Papua New Guinea Minister for Petroleum and Energy Kerenga Kua has used his powers under the National Energy Authority Act 2021 and Essential Services Act 2002 to announce a Declaration of Emergency in the country due to the ongoing fuel saga.
Minister Kua said the Declaration of Emergency will be in place for one month and is a direct result of the current disruption in the supply and distribution of fuel and petroleum products and foreign exchange (FX).
The declaration of emergency intends to achieve two objectives, first being an interim measure to maintain fuel and petroleum products supply in the PNG and second, being to find a long term objective to ensure that the country’s energy demand, including fuel and petroleum is stablised.
The declaration of emergency will be for 30 days as of July 31 which was yesterday and will impact the Bank of Papua New Guinea (BPNG), Puma Energy and relevant stakeholders.
“There are two critical declarations,” Kua said.
“Number one, I am now directing the Bank of Papua New Guinea to maintain foreign exchange to all authorised foreign exchange dealers which is effectively all licensed banks where Puma Energy has its accounts.
“Number two, in exchange from that, Puma must refrain from stopping its supply.
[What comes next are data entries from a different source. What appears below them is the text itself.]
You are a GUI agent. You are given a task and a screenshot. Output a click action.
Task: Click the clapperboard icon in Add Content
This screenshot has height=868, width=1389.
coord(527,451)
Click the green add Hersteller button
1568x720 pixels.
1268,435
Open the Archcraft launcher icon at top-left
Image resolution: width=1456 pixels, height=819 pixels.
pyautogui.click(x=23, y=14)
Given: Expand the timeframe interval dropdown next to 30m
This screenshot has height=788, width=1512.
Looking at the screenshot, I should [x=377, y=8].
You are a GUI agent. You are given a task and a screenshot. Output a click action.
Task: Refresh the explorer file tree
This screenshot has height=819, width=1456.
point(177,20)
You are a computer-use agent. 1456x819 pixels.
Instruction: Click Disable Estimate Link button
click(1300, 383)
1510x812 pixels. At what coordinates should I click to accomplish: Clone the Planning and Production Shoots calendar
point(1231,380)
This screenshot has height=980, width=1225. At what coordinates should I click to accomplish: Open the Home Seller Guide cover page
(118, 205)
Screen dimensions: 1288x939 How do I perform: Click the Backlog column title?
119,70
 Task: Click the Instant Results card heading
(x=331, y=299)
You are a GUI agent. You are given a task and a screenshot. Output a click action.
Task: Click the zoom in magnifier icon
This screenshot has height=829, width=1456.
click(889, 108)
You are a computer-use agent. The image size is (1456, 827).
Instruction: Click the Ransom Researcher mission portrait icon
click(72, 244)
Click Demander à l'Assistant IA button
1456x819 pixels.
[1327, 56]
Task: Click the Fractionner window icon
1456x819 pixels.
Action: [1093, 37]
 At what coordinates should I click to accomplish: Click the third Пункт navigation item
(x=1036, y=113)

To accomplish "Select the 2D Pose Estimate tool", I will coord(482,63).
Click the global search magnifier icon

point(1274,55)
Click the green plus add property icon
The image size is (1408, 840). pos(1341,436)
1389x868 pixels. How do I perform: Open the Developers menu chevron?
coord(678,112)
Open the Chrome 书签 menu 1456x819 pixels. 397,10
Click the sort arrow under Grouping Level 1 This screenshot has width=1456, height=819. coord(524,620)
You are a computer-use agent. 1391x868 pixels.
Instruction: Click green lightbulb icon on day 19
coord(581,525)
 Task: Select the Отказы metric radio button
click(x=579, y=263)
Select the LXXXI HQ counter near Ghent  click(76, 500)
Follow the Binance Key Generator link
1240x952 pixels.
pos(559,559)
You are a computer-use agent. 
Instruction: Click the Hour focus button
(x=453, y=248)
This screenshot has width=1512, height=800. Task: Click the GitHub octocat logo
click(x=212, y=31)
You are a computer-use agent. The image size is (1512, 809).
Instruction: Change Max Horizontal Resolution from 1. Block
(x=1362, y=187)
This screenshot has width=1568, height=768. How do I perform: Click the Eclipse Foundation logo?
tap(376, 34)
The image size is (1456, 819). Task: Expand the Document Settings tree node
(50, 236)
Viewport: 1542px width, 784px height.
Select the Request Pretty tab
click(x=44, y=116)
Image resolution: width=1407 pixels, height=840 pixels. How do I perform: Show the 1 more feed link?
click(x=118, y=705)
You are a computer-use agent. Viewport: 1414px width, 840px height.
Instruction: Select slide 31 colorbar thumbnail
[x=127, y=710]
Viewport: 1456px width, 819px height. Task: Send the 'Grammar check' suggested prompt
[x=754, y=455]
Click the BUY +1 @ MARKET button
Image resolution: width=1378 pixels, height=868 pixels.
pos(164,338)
It must allow uninterrupted supply of all fuel supply including aviation gas.”
Minister Kua said there will be meetings held in the next 30 days to work out more interim and long term solutions.
“Then we will provide a recommendation back to the National Security Council and the National Executive Council.”
Kua said he will also present a statement to parliament this week.
He also emphasised that to all those concerned, that under the Essential Services Act, the Minister has powers to implement fines and penalties on people who do not adhere to the direction.
Fines and penalties include:
– For natural persons, he or she will be liable to a fine of K100,000 (US$28,000 or term of imprisonment not exceeding six months; and
– For corporate sees a fine not exceeding K500,000 (US$139,000) and prosecution.